Multidimensional Regulatory Mechanisms of Extracellular Matrix Stiffness in Breast Cancer and Its Prospects for Clinical Translation.

Breast cancer (BC) metastasis is a leading cause of treatment failure and mortality. Most reviews emphasize canonical pathways such as epithelial-mesenchymal transition (EMT), adhesion signaling, and YAP/TAZ, whereas crosstalk between extracellular matrix (ECM) stiffness and other processes has not been systematically synthesized. This review highlights the temporal dynamics and spatial heterogeneity of ECM stiffness and examines its roles in metabolic reprogramming, immune regulation, epigenetic remodeling, exosome-mediated communication, and organ-specific premetastatic niche formation. ECM stiffening augments glycolytic and lipid metabolic programs and may align with metabolic preferences in TNBC and HER2+ subtypes, thereby facilitating drug resistance and metastatic progression.

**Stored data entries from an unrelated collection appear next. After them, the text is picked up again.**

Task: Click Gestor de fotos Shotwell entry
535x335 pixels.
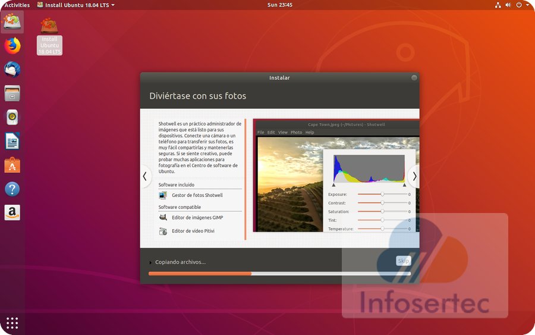Action: point(197,195)
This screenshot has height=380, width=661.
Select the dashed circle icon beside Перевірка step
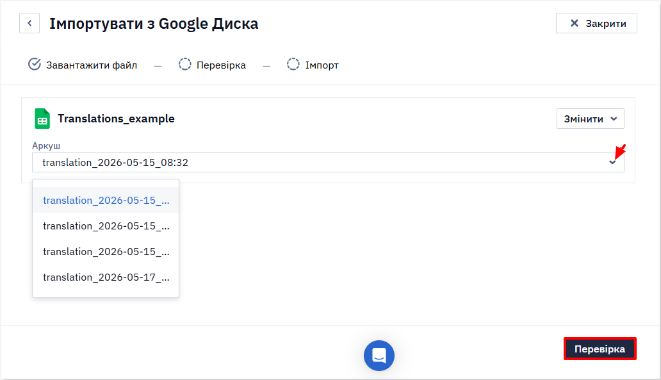(x=184, y=64)
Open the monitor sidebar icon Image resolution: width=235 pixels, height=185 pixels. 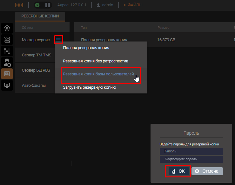(7, 85)
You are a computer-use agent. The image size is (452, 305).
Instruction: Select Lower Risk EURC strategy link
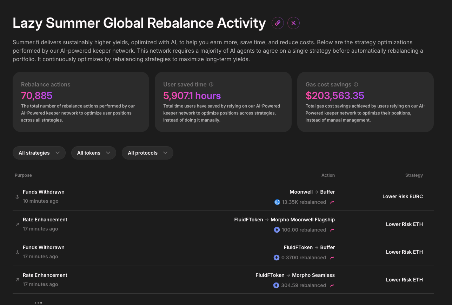point(403,196)
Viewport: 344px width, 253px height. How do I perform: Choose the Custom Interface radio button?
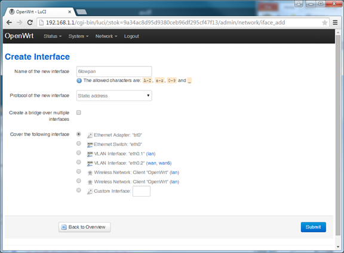pyautogui.click(x=79, y=190)
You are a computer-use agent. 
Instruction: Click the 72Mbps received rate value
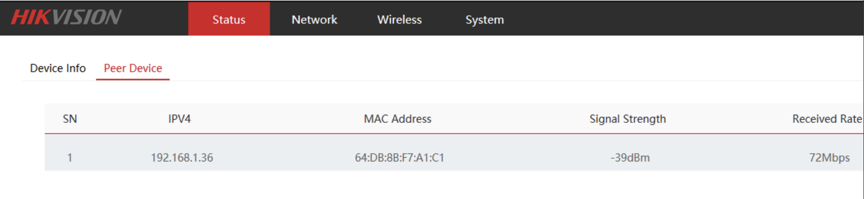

A stiff ECM can induce hypoxia and create a physical barrier that limits CD8+ T-cell infiltration and skews macrophage polarization; it can also activate immune checkpoint-associated programs via YAP/TAZ and TGF-β signaling, promoting immune evasion. Baseline tissue stiffness differs across metastatic organs, and dynamic remodeling may create windows for metastatic colonization, implying switches between soft and stiff states coupled with cellular reprogramming. In addition, stiffness can rewire migration-related networks through miRNAs, lncRNAs, DNA methylation, and histone modifications and can regulate exosome secretion and cargo to support ECM remodeling and subsequent BC cell seeding and colonization. Accordingly, we propose combination strategies targeting collagen cross-linking alongside mechanical and biochemical signaling and discuss translational challenges, including ECM heterogeneity, controlled drug delivery, and compensatory signaling networks. Future efforts integrating mechanobiology with multiomics and emerging imaging modalities may enable mechanical phenotyping and personalized intervention to suppress BC metastasis.